What you need to do: Retype the records below so that each one matches exactly.

Stored items:
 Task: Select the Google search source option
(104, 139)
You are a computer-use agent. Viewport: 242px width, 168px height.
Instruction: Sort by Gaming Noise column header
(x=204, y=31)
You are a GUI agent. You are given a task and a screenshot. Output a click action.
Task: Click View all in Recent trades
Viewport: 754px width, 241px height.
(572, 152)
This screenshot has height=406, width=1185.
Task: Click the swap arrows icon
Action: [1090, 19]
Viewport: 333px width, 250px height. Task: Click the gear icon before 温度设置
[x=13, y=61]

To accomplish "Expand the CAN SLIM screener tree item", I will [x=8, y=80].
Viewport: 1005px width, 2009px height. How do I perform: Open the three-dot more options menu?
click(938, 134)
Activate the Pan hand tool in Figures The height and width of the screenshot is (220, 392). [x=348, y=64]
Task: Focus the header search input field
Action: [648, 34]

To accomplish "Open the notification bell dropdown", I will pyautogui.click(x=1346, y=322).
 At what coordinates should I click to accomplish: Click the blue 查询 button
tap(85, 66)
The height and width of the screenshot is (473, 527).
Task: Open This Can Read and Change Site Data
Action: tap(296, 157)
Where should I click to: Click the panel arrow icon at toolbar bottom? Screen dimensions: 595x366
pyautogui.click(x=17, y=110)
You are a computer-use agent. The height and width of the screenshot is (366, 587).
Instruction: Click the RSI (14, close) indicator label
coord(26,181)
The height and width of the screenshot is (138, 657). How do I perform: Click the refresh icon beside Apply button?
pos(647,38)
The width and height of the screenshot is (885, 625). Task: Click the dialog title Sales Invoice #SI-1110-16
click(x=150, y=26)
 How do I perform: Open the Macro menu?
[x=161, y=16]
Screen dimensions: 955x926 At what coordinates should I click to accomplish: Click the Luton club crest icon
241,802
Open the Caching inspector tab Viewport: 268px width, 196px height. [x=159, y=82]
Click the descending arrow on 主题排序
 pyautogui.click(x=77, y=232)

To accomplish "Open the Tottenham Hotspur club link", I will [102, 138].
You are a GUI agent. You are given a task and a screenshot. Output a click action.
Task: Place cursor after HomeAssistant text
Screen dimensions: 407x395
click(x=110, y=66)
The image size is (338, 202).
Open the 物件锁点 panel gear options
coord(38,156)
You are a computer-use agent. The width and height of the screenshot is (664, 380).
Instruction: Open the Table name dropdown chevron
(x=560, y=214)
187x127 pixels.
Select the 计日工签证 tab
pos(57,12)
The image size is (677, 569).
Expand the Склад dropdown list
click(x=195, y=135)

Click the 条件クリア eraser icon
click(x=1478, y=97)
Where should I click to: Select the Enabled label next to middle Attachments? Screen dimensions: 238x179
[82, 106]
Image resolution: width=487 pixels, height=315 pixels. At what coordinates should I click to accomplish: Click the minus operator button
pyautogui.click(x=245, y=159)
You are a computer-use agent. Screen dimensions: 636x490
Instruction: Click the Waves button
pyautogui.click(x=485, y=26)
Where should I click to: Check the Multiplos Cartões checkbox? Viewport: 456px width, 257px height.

Answer space:
 Task: Select the Google search source option
(104, 139)
You are a computer-use agent. Viewport: 242px width, 168px height.
Instruction: Sort by Gaming Noise column header
(x=204, y=31)
You are a GUI agent. You are given a task and a screenshot. Output a click action.
Task: Click View all in Recent trades
Viewport: 754px width, 241px height.
(572, 152)
This screenshot has height=406, width=1185.
Task: Click the swap arrows icon
Action: [1090, 19]
Viewport: 333px width, 250px height. Task: Click the gear icon before 温度设置
[x=13, y=61]

To accomplish "Expand the CAN SLIM screener tree item", I will [x=8, y=80].
Viewport: 1005px width, 2009px height. How do I perform: Open the three-dot more options menu?
click(938, 134)
Activate the Pan hand tool in Figures The height and width of the screenshot is (220, 392). [x=348, y=64]
Task: Focus the header search input field
Action: [648, 34]

To accomplish "Open the notification bell dropdown", I will pyautogui.click(x=1346, y=322).
 At what coordinates should I click to accomplish: Click the blue 查询 button
tap(85, 66)
The height and width of the screenshot is (473, 527).
Task: Open This Can Read and Change Site Data
Action: tap(296, 157)
Where should I click to: Click the panel arrow icon at toolbar bottom? Screen dimensions: 595x366
pyautogui.click(x=17, y=110)
You are a computer-use agent. The height and width of the screenshot is (366, 587).
Instruction: Click the RSI (14, close) indicator label
coord(26,181)
The height and width of the screenshot is (138, 657). How do I perform: Click the refresh icon beside Apply button?
pos(647,38)
The width and height of the screenshot is (885, 625). Task: Click the dialog title Sales Invoice #SI-1110-16
click(x=150, y=26)
 How do I perform: Open the Macro menu?
[x=161, y=16]
Screen dimensions: 955x926 At what coordinates should I click to accomplish: Click the Luton club crest icon
241,802
Open the Caching inspector tab Viewport: 268px width, 196px height. [x=159, y=82]
Click the descending arrow on 主题排序
 pyautogui.click(x=77, y=232)

To accomplish "Open the Tottenham Hotspur club link", I will [102, 138].
You are a GUI agent. You are given a task and a screenshot. Output a click action.
Task: Place cursor after HomeAssistant text
Screen dimensions: 407x395
click(x=110, y=66)
The image size is (338, 202).
Open the 物件锁点 panel gear options
coord(38,156)
You are a computer-use agent. The width and height of the screenshot is (664, 380).
Instruction: Open the Table name dropdown chevron
(x=560, y=214)
187x127 pixels.
Select the 计日工签证 tab
pos(57,12)
The image size is (677, 569).
Expand the Склад dropdown list
click(x=195, y=135)

Click the 条件クリア eraser icon
click(x=1478, y=97)
Where should I click to: Select the Enabled label next to middle Attachments? Screen dimensions: 238x179
[82, 106]
Image resolution: width=487 pixels, height=315 pixels. At what coordinates should I click to accomplish: Click the minus operator button
pyautogui.click(x=245, y=159)
You are a computer-use agent. Screen dimensions: 636x490
Instruction: Click the Waves button
pyautogui.click(x=485, y=26)
Where should I click to: Check the Multiplos Cartões checkbox? Viewport: 456px width, 257px height.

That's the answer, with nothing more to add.